The main potential advantages of CIFA in comparison with the graphical analysis methods are related to its
CONCLUSIONS
We have developed the CIFA procedure, which combines basic factor analysis with a factor initialization technique based on a novel R-clustering method. Clustering-initiated factor analysis was successfully implemented and applied to a series of dynamic 11 C-PIB PET data sets. The ability of the method to extract the input function and to detect some aspects of the time lag between the arterial and the venous blood was demonstrated. The time–activity curves for the tissues with specific binding and nonspecific binding uptake were obtained. The factor images (coefficient distributions) for two blood factors exhibited strong visual correspondence to the anatomic features of the brain vasculature, providing indirect validation of the method. The factor images for the tissue factors were used to estimate the fractions of specific and nonspecific tissue types in the brain.
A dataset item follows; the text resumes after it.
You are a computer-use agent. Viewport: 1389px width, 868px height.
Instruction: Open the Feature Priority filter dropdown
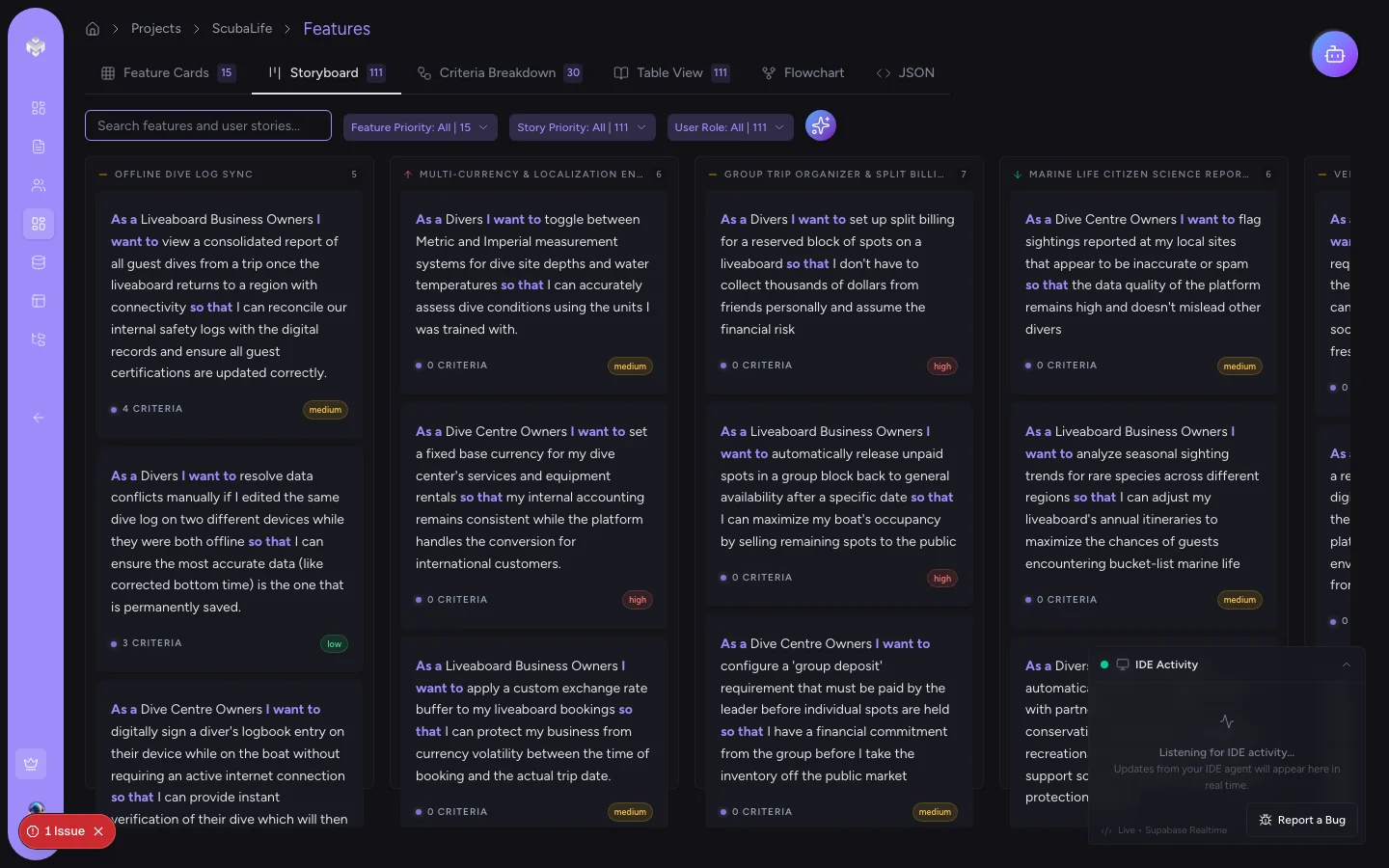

The ratio of these two fractions was expected to be proportional to the amount of the specific binding tissue. On the basis of 13 patient scans, the CIFA-derived estimate was compared with the DVR evaluated using the Logan graphical analysis and the reference tissue model. The two variables exhibited significant proportionality. The proposed technique may prove to be a better way of quantitative estimation of the amount of specific binding tissue in dynamic PET than currently used techniques; however, it needs to be further improved and validated by direct comparisons with PET-independent methods.
AUTHOR CONTRIBUTIONS
The original development of CIFA, its software implementation, and its application to patient data processing, as well as the principal manuscript preparation were performed by RB. DM and GTG contributed to the algorithm development (R-clustering and FADS parts, respectively) and to manuscript preparation and revision. SLB and WJJ performed all the activities related to acquiring, reconstructing, and conventional processing of the patient dynamic PET data and prepared the portions of the manuscript related to the imaging experiments and to neuroscientific motivation of our work.
DISCLOSURE/CONFLICT OF INTEREST
WJJ has served as a consultant for Genentech and Synarch. The remaining authors declare no conflict of interest.